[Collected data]

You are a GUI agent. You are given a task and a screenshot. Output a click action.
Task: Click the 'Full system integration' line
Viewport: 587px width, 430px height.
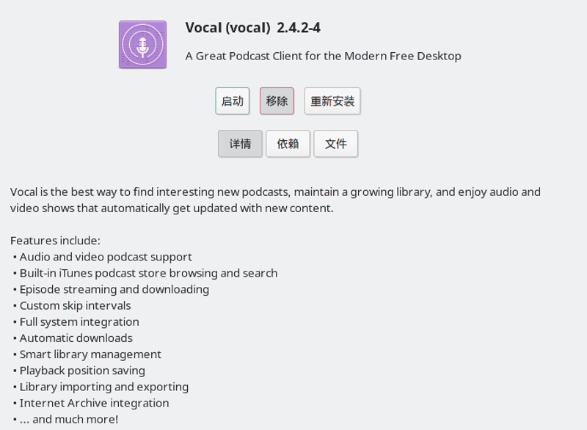coord(79,321)
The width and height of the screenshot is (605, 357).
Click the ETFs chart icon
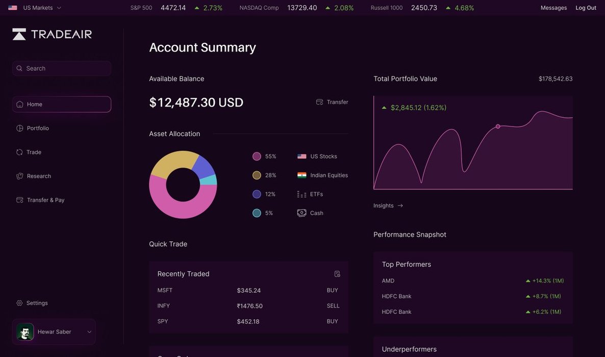point(301,194)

• WHAT YOU NEED TO DO
Only lines holding the word "screenshot" are wanted, so copy each of them from the records above.

• PROBLEM SOLUTION
You are a GUI agent. You are given a task and a screenshot. Output a click action.
The width and height of the screenshot is (605, 357).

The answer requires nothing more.